Have you ever needed to write your polymorphic class or trait to JSON, and realized that you can’t just do it with one line of code? (Oh, c’mon, sure you have — we all have at one time or another!)

Ok, so here’s the situation: I really like the play-json library put out by Lightbend. I mean, the convenience of being able to do this is awesome:

import play.api.libs.json._

implicit val geolocation = Json.format[Geolocation]


The fact that I don’t actually have to write my JSON serializer and deserializer code is just convenient. Of course other libraries do this too, but many rely on reflection. Not so with play-json since it figures it all out at compile-time. It’s fast and efficient, and I love it. Plus, the dialect for working with JSON directly is pretty straightforward.

But every now and then I do run into a limitation. Let’s say I’ve got a polymorphic structure like this:

trait Customer {
	val customerNumber: Option[String]

case class BusinessCustomer(name: String, ein: String, customerNumber: Option[String] = None) extends Customer
case class IndividualCustomer(firstName: String, lastName: String, ssn: String, customerNumber: Option[String] = None) extends Customer

implicit val individualFormat = Json.format[IndividualCustomer]
implicit val businessFormat = Json.format[BusinessCustomer]

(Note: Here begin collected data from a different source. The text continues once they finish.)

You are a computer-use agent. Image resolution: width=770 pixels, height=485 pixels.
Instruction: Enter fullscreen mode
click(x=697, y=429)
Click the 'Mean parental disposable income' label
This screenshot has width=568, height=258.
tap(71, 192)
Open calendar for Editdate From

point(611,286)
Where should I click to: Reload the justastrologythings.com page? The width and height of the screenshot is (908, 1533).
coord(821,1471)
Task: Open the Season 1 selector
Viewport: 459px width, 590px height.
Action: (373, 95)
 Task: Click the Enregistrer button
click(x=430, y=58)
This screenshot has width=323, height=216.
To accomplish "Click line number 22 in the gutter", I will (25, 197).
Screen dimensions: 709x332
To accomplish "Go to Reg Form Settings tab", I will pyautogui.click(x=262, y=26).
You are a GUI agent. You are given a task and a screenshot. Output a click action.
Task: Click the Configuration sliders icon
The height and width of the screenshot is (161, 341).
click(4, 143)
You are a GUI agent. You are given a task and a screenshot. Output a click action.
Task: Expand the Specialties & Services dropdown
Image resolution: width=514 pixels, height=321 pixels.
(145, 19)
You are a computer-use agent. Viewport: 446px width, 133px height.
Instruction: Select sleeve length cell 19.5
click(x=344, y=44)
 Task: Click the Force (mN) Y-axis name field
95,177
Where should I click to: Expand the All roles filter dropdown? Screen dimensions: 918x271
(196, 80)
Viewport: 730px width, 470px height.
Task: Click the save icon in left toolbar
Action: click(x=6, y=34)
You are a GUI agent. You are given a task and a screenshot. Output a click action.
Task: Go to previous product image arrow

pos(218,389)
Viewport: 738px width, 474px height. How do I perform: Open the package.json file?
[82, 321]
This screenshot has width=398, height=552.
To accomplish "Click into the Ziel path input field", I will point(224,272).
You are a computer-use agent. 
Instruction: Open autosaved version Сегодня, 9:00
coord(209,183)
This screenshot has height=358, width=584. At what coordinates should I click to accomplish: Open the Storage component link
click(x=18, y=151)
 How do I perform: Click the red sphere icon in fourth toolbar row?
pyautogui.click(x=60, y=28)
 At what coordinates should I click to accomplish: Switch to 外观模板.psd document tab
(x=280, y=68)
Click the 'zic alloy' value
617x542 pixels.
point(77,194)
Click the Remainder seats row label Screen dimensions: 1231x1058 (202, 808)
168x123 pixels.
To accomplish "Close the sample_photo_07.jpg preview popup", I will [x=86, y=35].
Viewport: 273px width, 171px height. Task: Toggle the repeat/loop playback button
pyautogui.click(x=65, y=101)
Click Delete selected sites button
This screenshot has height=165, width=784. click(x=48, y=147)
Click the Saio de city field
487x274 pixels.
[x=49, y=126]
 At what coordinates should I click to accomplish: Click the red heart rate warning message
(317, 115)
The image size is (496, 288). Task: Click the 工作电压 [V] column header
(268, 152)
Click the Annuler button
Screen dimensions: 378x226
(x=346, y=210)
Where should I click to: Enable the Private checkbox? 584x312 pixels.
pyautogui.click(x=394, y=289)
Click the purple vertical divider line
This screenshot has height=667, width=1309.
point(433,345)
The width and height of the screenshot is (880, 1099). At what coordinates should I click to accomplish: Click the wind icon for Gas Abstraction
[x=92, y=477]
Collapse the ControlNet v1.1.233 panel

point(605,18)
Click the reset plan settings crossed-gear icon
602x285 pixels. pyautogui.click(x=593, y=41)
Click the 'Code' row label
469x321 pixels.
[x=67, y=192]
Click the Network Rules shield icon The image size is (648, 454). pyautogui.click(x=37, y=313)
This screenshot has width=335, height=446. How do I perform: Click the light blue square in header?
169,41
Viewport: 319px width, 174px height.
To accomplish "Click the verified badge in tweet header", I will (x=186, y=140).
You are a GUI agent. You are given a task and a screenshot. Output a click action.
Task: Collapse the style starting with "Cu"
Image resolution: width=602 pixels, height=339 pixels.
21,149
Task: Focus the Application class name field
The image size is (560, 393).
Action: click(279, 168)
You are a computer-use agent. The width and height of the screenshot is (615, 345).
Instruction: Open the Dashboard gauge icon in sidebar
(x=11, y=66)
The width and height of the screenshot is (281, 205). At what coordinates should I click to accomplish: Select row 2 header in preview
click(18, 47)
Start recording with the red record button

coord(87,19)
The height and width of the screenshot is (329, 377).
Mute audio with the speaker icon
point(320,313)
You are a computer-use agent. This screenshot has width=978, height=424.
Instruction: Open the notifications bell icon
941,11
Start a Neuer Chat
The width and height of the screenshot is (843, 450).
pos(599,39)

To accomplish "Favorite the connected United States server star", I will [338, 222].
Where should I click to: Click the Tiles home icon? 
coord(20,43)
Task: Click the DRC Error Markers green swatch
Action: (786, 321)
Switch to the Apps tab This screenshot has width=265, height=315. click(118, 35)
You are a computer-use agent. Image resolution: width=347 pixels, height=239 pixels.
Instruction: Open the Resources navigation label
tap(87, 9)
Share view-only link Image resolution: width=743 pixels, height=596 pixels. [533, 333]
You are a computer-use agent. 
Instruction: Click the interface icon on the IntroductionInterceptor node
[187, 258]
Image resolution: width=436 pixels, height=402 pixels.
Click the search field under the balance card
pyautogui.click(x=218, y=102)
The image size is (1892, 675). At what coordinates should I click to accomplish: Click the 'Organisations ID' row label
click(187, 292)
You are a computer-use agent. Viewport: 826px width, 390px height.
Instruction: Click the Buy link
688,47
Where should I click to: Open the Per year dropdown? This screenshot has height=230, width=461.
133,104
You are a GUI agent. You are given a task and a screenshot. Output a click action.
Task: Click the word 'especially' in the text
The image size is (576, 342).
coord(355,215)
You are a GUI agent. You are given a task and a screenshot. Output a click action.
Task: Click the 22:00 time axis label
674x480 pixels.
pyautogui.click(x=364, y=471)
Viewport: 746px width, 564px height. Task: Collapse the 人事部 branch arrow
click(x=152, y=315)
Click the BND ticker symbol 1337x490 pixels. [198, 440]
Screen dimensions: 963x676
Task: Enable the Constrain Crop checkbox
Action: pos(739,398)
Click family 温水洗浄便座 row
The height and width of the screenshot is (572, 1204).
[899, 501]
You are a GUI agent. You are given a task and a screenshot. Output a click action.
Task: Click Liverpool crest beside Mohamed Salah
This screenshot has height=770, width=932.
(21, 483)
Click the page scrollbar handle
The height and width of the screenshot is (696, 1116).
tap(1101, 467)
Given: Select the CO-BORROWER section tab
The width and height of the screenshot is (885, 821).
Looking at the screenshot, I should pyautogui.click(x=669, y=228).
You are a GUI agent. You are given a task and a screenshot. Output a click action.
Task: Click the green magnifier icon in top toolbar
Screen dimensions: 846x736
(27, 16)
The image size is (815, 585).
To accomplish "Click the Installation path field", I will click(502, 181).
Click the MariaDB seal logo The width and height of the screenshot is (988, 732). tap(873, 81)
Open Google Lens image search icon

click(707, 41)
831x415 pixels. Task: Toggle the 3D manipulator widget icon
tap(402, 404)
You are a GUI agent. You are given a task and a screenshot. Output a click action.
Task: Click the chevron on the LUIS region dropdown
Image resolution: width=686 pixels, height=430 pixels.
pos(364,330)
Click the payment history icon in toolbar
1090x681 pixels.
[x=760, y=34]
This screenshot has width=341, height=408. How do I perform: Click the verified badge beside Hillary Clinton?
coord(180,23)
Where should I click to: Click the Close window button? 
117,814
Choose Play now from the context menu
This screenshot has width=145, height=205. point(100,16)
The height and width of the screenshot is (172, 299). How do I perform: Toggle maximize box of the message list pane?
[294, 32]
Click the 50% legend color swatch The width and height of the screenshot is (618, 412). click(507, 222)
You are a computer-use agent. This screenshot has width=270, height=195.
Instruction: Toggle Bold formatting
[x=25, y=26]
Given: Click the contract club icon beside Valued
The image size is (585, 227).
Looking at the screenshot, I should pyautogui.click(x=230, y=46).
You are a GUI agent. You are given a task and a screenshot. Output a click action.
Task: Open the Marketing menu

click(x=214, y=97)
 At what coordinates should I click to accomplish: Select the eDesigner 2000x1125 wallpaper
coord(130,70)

Unfortunately, I can’t just declare an implicit Format for the Customer trait. If you think about it, that makes sense… how would the compiler be able to figure that out? But it leaves me with a bit of a problem. Let’s say I serialize an IndividualCustomer, I end up with this:

val u = IndividualCustomer("Zaphod", "Beeblebrox", "001-00-0001")
// {"firstName":"Zaphod","lastName":"Beeblebrox","ssn":"001-00-0001"}

There’s no context there. Now when I go to deserialize the JSON representation I have to know, in advance, that it’s going to be an IndividualCustomer and not a BusinessCustomer. Hence, I can’t just deserialize a Customer and get the right type, automatically.

Containers to the rescue

So there is a simple solution, it turns out. What we can do is wrap the JSON in some kind of contextual information. For example, if we can change the JSON to include type information:

{ "type":"IndividualCustomer",
  "value": {

This is pretty straightforward to implement using a simple container class. The container itself is going to have to handle the abstraction of the Customer, so I’ll write a custom Format that adds the extra context I need:

case class Container(customer: Customer)

implicit val containerFormat = new Format[Container] {
  def writes(container: Container) = Json.obj(
    "type" -> container.customer.getClass.getSimpleName,
    "value" -> {
      container.customer match {
        case c: IndividualCustomer => Json.toJson(c)
        case c: BusinessCustomer => Json.toJson(c)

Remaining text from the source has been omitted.